Uwineza A, Pierquin G, Gaillez S, Jamar M, Hellin A C, Caberg J H, Bours V
Center for Human Genetics, Centre Hospitalier Universitaire Sart-Tilman, University of Liège, Belgium.
Genet Couns. 2013;24(2):193-200.
The occurrence of mosaic ring chromosome 13 is rare. The mechanism of ring chromosome formation is usually associated with loss of genetic material. We report 2 cases of mosaic ring chromosome 13, resulting in deletion of 13qter.
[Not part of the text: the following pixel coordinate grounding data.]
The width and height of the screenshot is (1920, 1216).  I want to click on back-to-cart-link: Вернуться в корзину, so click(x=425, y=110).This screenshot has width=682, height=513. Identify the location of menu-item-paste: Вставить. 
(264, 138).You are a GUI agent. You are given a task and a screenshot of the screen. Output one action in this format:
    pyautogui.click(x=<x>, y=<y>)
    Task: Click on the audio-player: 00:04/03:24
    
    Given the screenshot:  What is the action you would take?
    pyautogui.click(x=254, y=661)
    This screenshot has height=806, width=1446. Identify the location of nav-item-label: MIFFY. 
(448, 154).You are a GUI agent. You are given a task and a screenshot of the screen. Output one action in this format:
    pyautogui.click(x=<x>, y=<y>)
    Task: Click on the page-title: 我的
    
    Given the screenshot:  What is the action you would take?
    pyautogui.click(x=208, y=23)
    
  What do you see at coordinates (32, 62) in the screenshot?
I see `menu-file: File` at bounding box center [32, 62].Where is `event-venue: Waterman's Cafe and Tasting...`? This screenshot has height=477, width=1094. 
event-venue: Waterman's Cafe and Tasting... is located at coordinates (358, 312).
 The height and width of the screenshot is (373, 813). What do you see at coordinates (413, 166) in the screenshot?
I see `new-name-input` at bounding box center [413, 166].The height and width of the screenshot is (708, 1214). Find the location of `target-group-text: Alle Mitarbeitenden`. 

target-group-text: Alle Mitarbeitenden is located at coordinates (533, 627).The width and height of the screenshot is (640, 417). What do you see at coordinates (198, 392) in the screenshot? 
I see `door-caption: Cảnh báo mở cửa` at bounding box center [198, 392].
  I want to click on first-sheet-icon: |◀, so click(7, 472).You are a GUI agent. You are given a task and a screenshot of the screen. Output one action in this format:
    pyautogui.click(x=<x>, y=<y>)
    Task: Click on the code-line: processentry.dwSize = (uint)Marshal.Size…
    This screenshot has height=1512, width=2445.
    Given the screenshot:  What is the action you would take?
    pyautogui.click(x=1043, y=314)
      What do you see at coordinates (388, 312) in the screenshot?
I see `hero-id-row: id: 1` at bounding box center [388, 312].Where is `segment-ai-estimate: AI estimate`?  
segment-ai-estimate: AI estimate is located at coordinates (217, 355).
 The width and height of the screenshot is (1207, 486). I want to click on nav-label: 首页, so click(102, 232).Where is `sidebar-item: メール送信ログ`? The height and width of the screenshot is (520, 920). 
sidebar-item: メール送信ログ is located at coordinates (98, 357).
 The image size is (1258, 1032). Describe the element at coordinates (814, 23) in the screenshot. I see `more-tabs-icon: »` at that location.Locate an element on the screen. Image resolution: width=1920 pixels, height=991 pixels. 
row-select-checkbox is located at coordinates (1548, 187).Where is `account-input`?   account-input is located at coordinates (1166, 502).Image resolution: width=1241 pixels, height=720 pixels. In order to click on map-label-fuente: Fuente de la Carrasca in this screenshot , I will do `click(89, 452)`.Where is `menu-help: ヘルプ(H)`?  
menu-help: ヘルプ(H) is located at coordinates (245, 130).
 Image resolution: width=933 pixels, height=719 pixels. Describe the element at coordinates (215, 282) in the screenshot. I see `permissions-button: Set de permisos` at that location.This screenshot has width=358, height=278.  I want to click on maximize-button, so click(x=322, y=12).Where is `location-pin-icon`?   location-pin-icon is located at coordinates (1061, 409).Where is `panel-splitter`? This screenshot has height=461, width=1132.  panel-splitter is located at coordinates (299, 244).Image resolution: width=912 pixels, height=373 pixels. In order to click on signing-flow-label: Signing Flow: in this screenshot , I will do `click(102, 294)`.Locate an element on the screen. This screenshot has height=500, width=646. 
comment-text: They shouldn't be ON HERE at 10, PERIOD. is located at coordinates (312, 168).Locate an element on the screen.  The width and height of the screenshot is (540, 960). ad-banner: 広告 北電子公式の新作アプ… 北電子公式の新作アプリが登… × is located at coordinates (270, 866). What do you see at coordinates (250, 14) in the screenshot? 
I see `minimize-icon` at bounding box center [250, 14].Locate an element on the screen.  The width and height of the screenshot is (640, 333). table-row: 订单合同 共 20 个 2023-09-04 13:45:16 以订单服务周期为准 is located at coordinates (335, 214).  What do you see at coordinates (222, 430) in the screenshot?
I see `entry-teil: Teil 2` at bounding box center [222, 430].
The first patient, a 15 year-old boy, presented a delayed psychomotor development, mental retardation, dysmorphic features and bleeding disorders associated with a de novo terminal 13q34 deletion. The second case was a foetus of 31 weeks with prenatal diagnosis of severe malformation such as holoprosencephaly, congenital cardiac defects, gastro-intestinal abnormalities with intrauterine growth retardation, the molecular analysis showed a de novo deletion encompassing the region 13q31.3-q34.
嵌合型13号环状染色体的发生较为罕见。环状染色体形成的机制通常与遗传物质的丢失有关。我们报告了2例嵌合型13号环状染色体病例,导致13qter缺失。首例患者为一名15岁男孩,表现为精神运动发育迟缓、智力障碍、畸形特征以及与新发13q34末端缺失相关的出血性疾病。第二例是一名31周的胎儿,产前诊断出严重畸形,如前脑无裂畸形、先天性心脏缺陷、胃肠道异常以及宫内生长迟缓,分子分析显示存在一个包含13q31.3 - q34区域的新发缺失。